TASK OBJECTIVE: Every line below between the one holding "The height and width of the screenshot is (170, 371)." and the one holding "Task: Click the", inclusive, should be copied exactly, and no other line.

EXERCISE MATERIAL:

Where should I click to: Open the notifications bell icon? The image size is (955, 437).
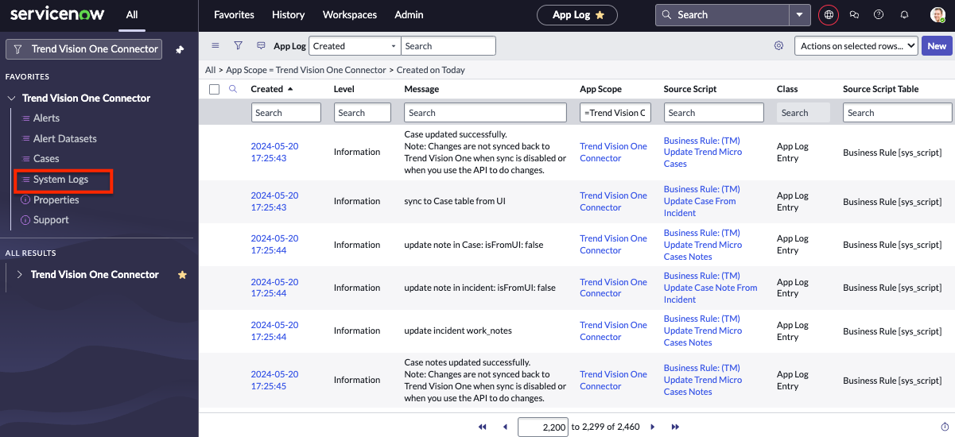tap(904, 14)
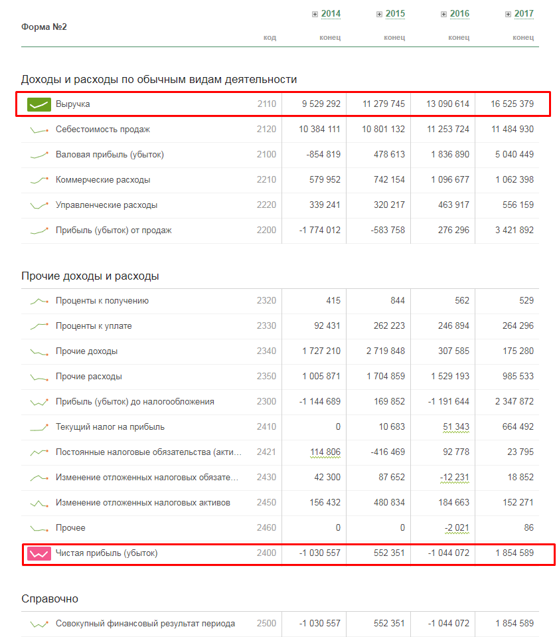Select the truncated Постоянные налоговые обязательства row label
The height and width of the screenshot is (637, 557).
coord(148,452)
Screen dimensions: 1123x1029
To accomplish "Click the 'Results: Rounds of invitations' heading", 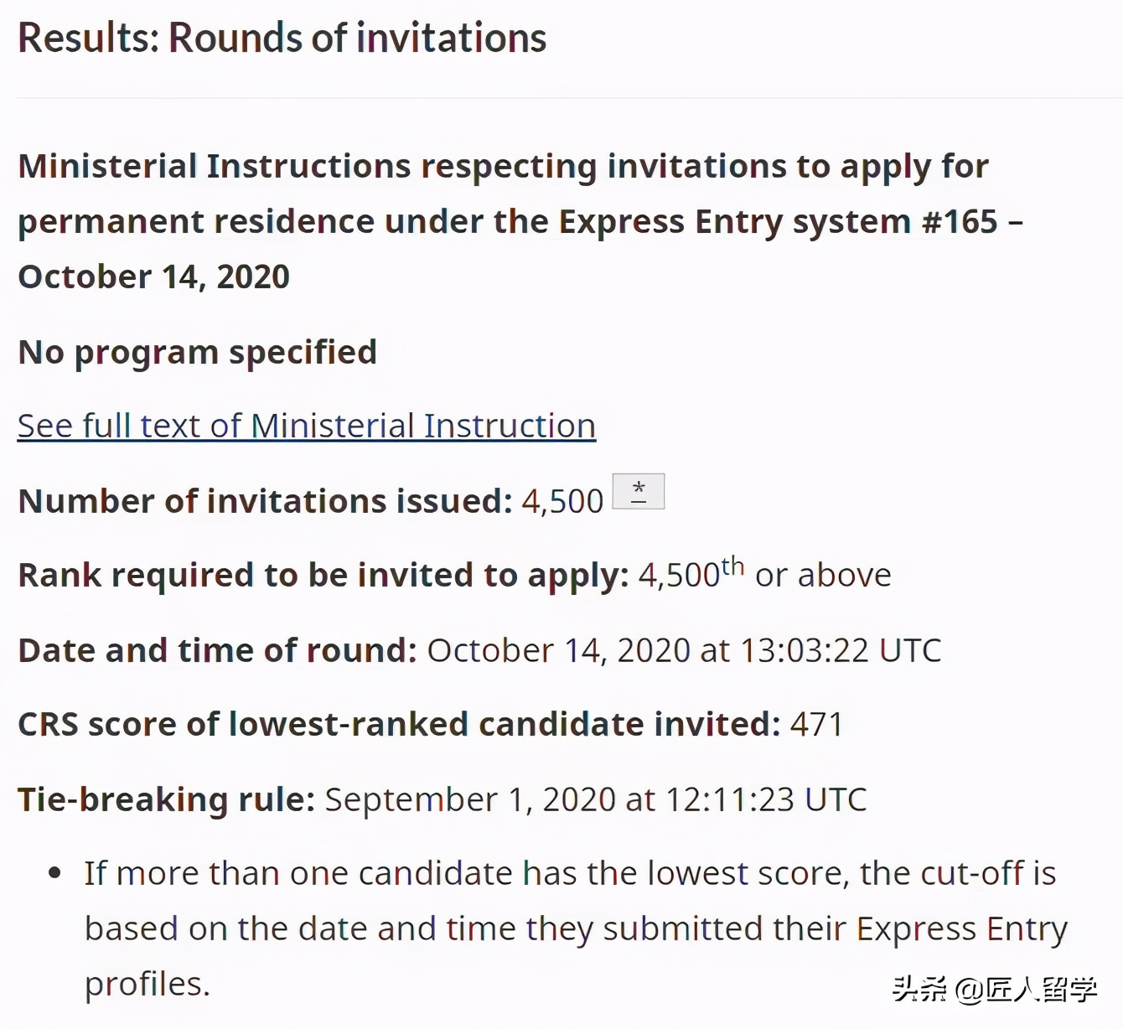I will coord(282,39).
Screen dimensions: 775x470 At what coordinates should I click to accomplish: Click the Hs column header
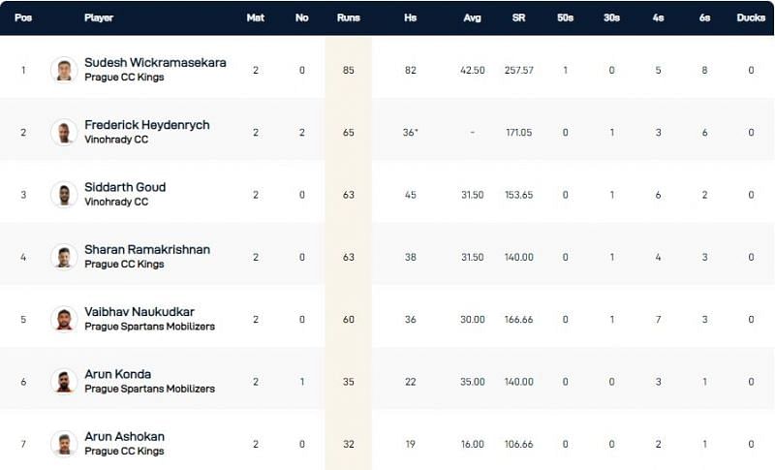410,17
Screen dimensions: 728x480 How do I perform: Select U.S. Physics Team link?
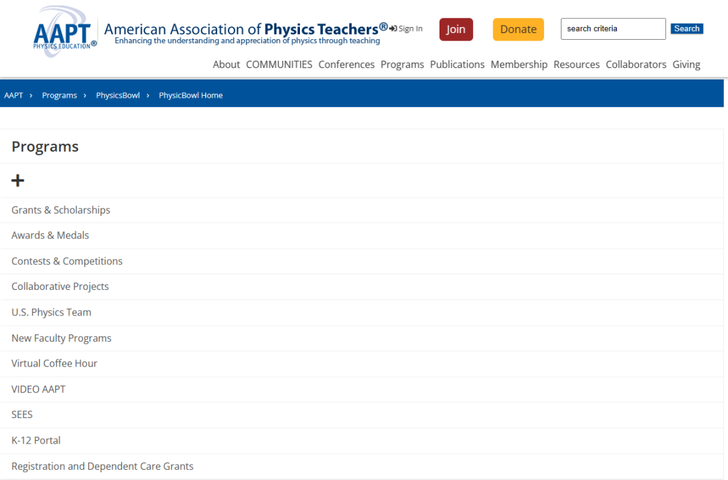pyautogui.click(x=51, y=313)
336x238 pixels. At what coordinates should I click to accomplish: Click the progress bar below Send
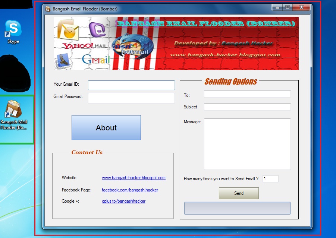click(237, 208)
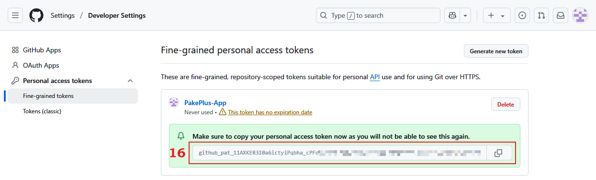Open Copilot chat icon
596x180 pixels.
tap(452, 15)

---

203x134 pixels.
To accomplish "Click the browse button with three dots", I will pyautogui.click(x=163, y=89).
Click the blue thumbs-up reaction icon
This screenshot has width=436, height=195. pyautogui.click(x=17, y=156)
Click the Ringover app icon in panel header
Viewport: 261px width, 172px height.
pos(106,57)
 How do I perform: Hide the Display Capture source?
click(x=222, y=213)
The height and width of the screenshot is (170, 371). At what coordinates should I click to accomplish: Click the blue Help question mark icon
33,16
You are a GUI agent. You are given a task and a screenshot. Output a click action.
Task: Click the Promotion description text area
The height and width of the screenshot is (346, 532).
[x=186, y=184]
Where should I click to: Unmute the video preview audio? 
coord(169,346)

TASK RESULT:
The height and width of the screenshot is (170, 371). At what coordinates should I click to accomplish: Click the blue Help question mark icon
33,16
You are a GUI agent. You are given a task and a screenshot. Output a click action.
Task: Click the Promotion description text area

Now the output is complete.